En FITUR tuve la oportunidad de saludar a Pedro Rodríguez,
alcalde de Huelva, y reírme con sus ocurrencias. He aquí un
hombre cuya vida consistía en patearse la calle para sacar a
los suyos adelante. Fotógrafo de profesión, acaparaba todos
los acontecimientos y se hacía apreciar por el personal. Un
buen día, de no sé qué tiempo, decidió adentrarse en el
mundo de la política y se convirtió en uno de los alcaldes
más votados de su tierra.
Llegó al cargo avalado por ese don de gentes consustancial a
su persona y se ganó la confianza de esa gran mayoría de
onubenses que vio en él al hombre ideal para hacer de Huelva
una ciudad extraordinaria. Su éxito indiscutible hizo que
sus partidarios, innumerables, decidieran calificarlo como
Pedro El Grande. Y, claro, sus adversarios pensaron
que ya era hora de acabar con su buena imagen. Y decidieron
acusarlo de fornicar a calzón quitado. Un error. Puesto que
decir eso de un alcalde conduce a que sea votado hasta por
las señoras más devotas y de comunión diaria. Amén de que la
estima de PR seguro que fue objeto de una subida de mucho
cuidado.
Pues ahí es nada verse, de la noche a la mañana, situado a
la altura de aquel Luis Miguel Dominguín en su época
dorada de torero y avasallador en tálamos. Aunque, siendo
como es el alcalde persona inteligente, me imagino que tales
halagos, por más que fueran envenenados, le habrán hecho
disfrutar de ellos lo justo.
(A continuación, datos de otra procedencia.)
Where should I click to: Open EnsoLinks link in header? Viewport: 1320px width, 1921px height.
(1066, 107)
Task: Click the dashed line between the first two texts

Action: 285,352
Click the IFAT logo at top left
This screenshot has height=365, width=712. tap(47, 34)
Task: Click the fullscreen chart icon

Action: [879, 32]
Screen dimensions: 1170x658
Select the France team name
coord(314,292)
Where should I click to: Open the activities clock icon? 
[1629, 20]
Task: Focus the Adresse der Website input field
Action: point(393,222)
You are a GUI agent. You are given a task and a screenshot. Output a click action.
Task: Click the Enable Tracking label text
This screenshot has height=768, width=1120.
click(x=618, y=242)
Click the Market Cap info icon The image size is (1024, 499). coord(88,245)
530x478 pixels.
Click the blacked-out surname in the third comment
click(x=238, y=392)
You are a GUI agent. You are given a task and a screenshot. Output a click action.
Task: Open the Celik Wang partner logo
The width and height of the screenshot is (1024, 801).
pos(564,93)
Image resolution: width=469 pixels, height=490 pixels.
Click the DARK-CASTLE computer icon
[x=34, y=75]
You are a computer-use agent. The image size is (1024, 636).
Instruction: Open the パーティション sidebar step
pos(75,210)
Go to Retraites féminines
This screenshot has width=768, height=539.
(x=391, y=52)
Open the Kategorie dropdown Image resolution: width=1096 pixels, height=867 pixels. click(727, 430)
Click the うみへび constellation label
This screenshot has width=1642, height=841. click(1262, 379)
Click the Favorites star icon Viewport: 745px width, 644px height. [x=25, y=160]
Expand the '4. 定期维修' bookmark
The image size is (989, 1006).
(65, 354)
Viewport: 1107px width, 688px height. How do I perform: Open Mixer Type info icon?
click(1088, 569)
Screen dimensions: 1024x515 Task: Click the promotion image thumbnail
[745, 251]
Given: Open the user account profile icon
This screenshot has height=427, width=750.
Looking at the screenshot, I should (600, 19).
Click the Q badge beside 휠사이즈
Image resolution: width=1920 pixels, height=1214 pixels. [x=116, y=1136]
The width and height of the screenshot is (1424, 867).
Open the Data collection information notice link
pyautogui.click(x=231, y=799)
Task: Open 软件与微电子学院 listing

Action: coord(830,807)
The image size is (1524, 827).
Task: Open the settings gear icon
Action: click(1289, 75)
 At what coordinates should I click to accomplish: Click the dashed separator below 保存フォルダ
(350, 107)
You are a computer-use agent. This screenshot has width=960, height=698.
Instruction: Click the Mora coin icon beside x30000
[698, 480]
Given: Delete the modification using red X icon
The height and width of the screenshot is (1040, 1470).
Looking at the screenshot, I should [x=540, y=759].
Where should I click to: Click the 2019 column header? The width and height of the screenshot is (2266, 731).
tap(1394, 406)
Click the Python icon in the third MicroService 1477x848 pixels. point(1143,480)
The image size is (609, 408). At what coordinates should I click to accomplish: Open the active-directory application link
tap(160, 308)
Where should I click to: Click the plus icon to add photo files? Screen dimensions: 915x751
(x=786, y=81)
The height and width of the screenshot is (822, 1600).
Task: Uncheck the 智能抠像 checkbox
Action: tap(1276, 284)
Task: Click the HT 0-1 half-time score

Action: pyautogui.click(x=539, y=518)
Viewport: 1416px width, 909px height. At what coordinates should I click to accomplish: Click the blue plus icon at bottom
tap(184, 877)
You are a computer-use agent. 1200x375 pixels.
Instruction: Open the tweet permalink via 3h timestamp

No vaya a ser que de la ficción
pase a la realidad y termine por distraerse de lo que es su
principal tarea: regir los destinos de la ciudad tal y como
lo viene haciendo.
Escribo estas líneas después de haber terminado de leer
cuanto se dice en un libro dedicado a Huelva y cuyas
fotografías son de una belleza extraordinaria. Un libro
editado para que todos podamos apreciar en qué estado de
forma se encuentra esa tierra descubridora. Una tierra de
destino. y que yo, como homenaje a su actual alcalde, tomo
prestado estos versos del libro para definirla:
Y todos los destinos aquí salen, aquí entran, aquí suben,
aquí están. Tiene el alma un descanso de caminos que han
llegado a su único final. (Juan Ramón Jiménez, “Su
sitio fiel”).
Apenas dejé de conversar con Pedro Rodríguez, gran amigo de
Ceuta y de Juan Vivas, hizo su aparición otro alcalde
en el pabellón de Ceuta: el de El Puerto de Santa María.
Fernando Gago también ha querido que los ceutíes sean
distinguidos en las próximas fiestas abrileñas de la
localidad gaditana. Pero de ello ya habrá tiempo de hablar.
La presencia de Fernando me trajo recuerdos de una edad
donde los miedos y las fobias se hacen presentes a cada
paso. Esa edad en la que ambos estudiábamos bachiller en un
colegio regentado por los jesuitas y cuyos profesores se
encargaban de que nuestra formación fuera la mejor posible.
Aun así, recuerdo cómo yo sentía cada día más aversión por
el profesor de matemáticas. Quien no comprendía por qué mis
notas eran excelentes en todas las asignaturas y sin embargo
en la suya no ganaba para suspensos.
A mí me horripilaba el tener que salir a la pizarra para
hacer demostraciones. Y él se irritaba al comprobar mis
fracasos. Un buen día, ofuscado por su frustración, me tiró
con un paquete de tizas. Y mi respuesta no se hizo esperar:
le lancé un tintero de plomo, sacado de su sitio en el
pupitre, y lo entinté de arriba abajo.
El profesor, que era además un teniente de Ingenieros, no
tomó ninguna medida contra mí. Pues comprendió a tiempo que
si a los doce años yo detestaba ya las matemáticas, alguna
culpa tendría él. En rigor: los fracasos escolares no
siempre han de ponerse en el debe de los alumnos. A veces es
necesario estudiar el problema. Ya he dicho una simpleza.